(SOURCE MATERIAL):
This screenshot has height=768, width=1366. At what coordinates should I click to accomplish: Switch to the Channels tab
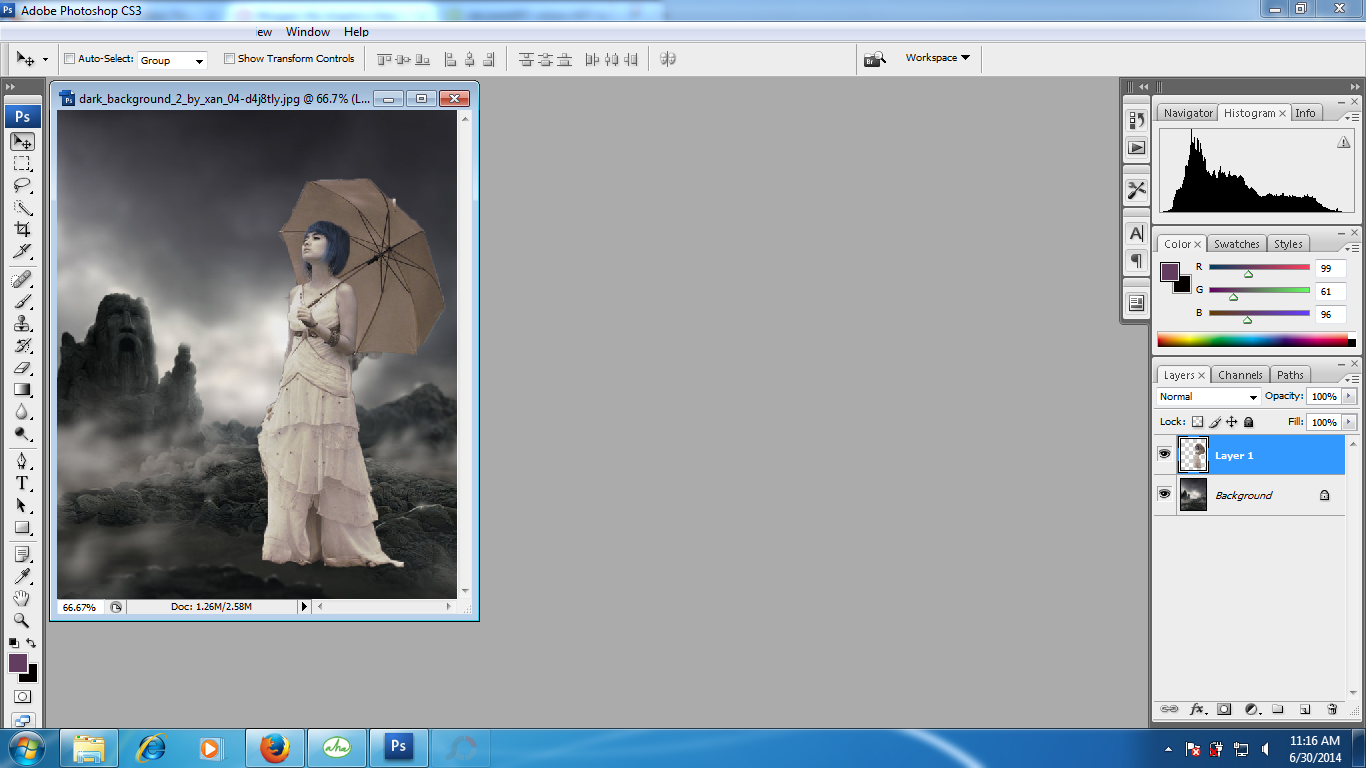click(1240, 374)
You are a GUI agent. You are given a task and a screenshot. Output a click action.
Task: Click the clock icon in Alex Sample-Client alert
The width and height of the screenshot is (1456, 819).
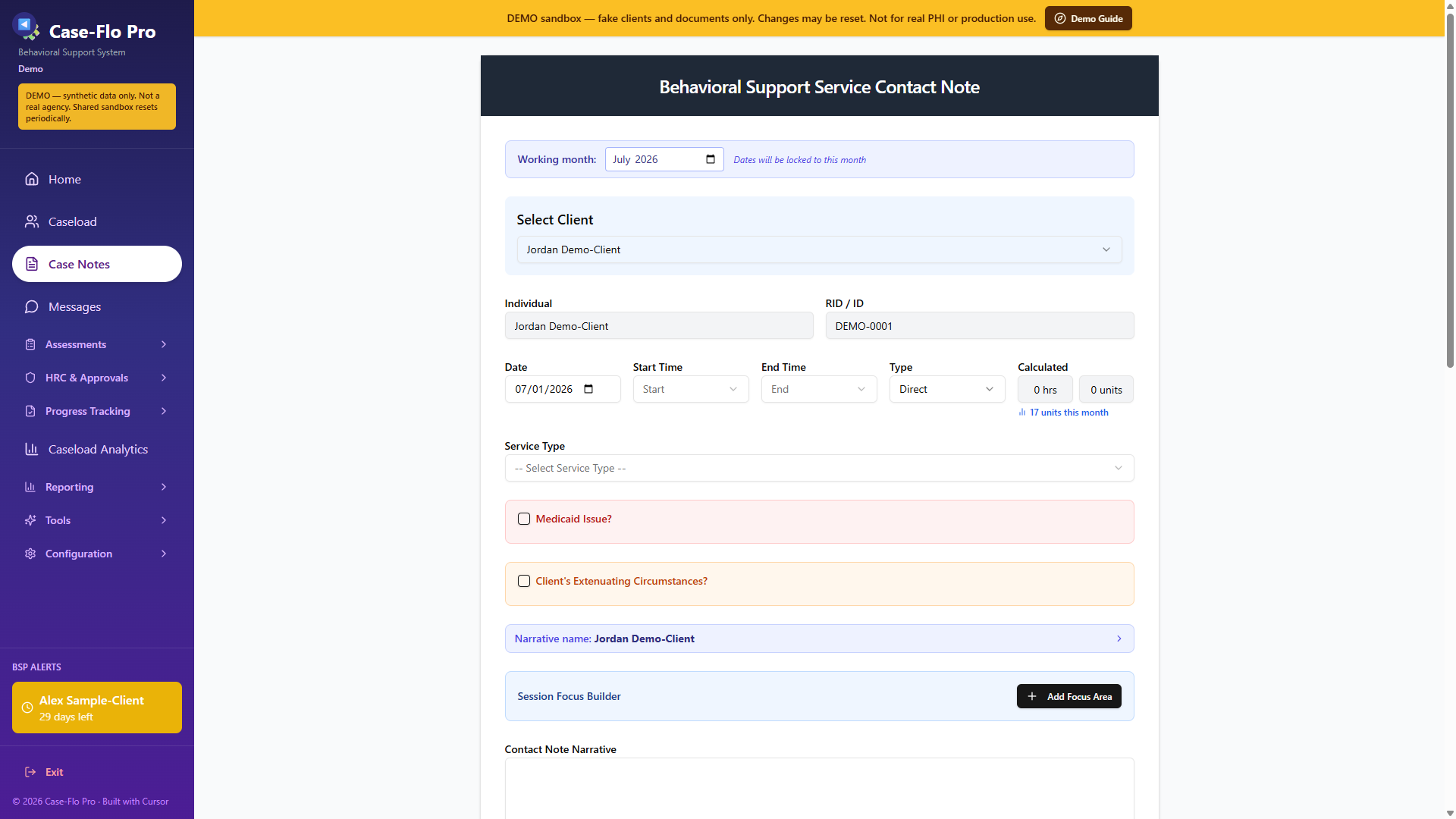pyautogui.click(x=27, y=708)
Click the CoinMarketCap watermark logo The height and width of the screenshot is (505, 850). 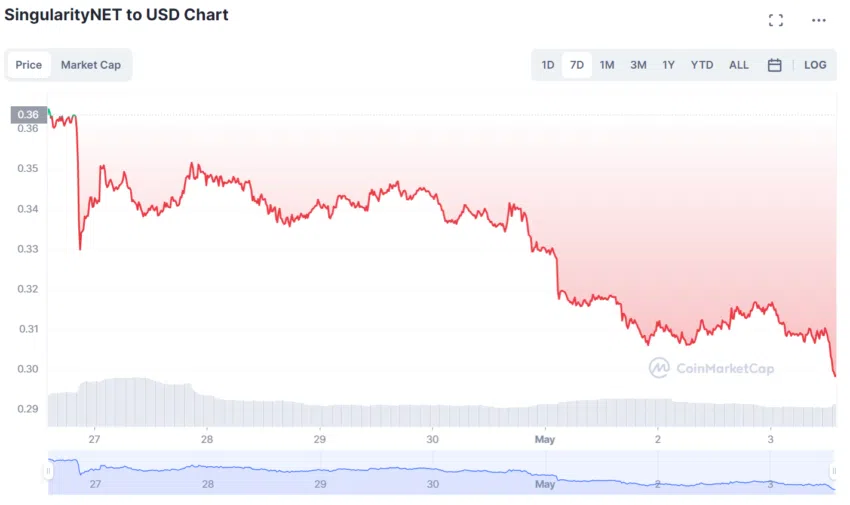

(YOUR ASSIGNMENT): Pictures aside, return all the entries above exactly.

(RESULT):
This screenshot has height=768, width=1366. At what coordinates should I click to accomplish: Switch to the Channels tab
click(1240, 374)
You are a GUI agent. You are given a task and a screenshot. Output a click action.
Task: Click the clock icon in Alex Sample-Client alert
The width and height of the screenshot is (1456, 819).
pyautogui.click(x=27, y=708)
Click the CoinMarketCap watermark logo The height and width of the screenshot is (505, 850). 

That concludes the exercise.